Mrs. Speckle was standing looking at her tea tray. The teapot was steaming, but the empty plate was staring back at her. This was a bad business. She looked again at her knitted watch. Three seconds to peppermint tea time, two, one: Just as the second hand hit the teapot on her watch face, in walked Theodore P. Goodman. “Hello, Mrs. Speckle,” said the detective, marching through the kitchen. “I'll take tea in my study, thank you.”
“Right away, Mr. Goodman,” said Mrs. Speckle, picking up the tray. “The thing is—”
“And so will I,” said Wilma, waltzing through after him.
“Hold it right there, young lady!” said Mrs. Speckle, startled.
Wilma turned and held up the corn crumble. “It's fine, Mrs. Speckle. I come with a biscuit. Thank you.”
“Corn crumble?” asked Theodore, mustache twitching. “Although I'm sure Mrs. Speckle has plenty. All the same, a corn crumble is a corn crumble.”
“Never go detecting on an empty stomach, eh, Mr. Goodman?” Wilma trilled. “Top tip number ten, Mrs. Speckle,” she added.
“Well, I never,” said Mrs. Speckle giving a little huff to register her disapproval. But Wilma had gotten her out of a potentially awkward biscuitbased disaster and for that, reluctantly, she was grateful.
 
Walking into Theodore P. Goodman's study was like Christmas squared. There were too many things for Wilma to look at and she was so overexcited that all she could do was twirl on the spot to take it all in. “Ooooh,” she said, coming to a sudden stop. “That made me feel a bit sick. Like when Michael Lamb—he was at the Institute and smelled of sprouts—spun me around by my arms when I was six. I threw up on his foot.”

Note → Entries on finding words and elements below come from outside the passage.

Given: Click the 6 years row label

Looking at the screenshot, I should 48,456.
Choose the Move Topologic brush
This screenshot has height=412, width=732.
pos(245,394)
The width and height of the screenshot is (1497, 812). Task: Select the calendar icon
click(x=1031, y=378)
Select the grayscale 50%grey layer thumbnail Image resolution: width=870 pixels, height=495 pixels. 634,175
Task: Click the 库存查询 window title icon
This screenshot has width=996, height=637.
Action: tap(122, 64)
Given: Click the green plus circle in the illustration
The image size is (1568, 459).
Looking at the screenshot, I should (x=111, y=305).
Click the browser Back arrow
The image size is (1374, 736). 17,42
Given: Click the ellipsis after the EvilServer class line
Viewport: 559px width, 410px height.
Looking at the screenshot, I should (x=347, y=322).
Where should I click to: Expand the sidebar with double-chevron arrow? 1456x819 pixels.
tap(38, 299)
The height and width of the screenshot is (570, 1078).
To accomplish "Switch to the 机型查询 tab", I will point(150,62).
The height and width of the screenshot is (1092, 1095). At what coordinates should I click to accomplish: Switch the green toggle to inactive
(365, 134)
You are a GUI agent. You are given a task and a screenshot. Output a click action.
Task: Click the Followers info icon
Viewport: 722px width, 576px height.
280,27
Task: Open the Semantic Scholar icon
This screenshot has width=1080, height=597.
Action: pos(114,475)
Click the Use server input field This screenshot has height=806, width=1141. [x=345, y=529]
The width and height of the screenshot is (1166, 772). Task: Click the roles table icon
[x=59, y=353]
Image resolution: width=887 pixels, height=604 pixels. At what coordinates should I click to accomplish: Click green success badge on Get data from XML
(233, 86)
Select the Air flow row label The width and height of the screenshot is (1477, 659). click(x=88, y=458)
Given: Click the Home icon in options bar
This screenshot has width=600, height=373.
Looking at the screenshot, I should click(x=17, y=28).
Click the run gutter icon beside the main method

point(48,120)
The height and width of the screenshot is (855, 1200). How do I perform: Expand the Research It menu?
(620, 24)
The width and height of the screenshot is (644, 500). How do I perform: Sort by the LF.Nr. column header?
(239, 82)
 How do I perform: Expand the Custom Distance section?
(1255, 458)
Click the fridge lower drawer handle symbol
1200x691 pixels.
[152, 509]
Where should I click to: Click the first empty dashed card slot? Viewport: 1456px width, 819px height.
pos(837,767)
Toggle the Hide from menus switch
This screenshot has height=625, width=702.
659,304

“Very nice, I' m sure,” said Mrs. Speckle, frowning as she watched the corn crumble in Wilma's hand. “I'll just take that biscuit, shall I?” she added, giving the girl a stern look.
But Wilma was far too distracted to notice and bounced over to a wall with diagrams, pictures, and pins all over it. “What's this?” she asked, waving the precious corn crumble in its direction.
“That,” said the detective, standing up and reaching for the biscuit, “is my Clue Board. Crimes are like puzzles. Each clue, on its own, might reveal the answer, but a lot of clues can help you piece the problem together. So this Clue Board helps when it comes to mysteries so deep they're quite hard to fathom.”